- **Description of the task**: Everything from the line with "Viewport: 819px width, 439px" through the last line of the records below should be copied exactly, both ends included.

- **Extracted material**:
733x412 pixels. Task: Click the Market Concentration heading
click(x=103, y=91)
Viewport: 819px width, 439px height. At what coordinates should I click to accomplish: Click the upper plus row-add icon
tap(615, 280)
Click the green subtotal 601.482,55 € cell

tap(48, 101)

- **Expected answer**:
Viewport: 819px width, 439px height. At what coordinates should I click to accomplish: Click the upper plus row-add icon
tap(615, 280)
Click the green subtotal 601.482,55 € cell

tap(48, 101)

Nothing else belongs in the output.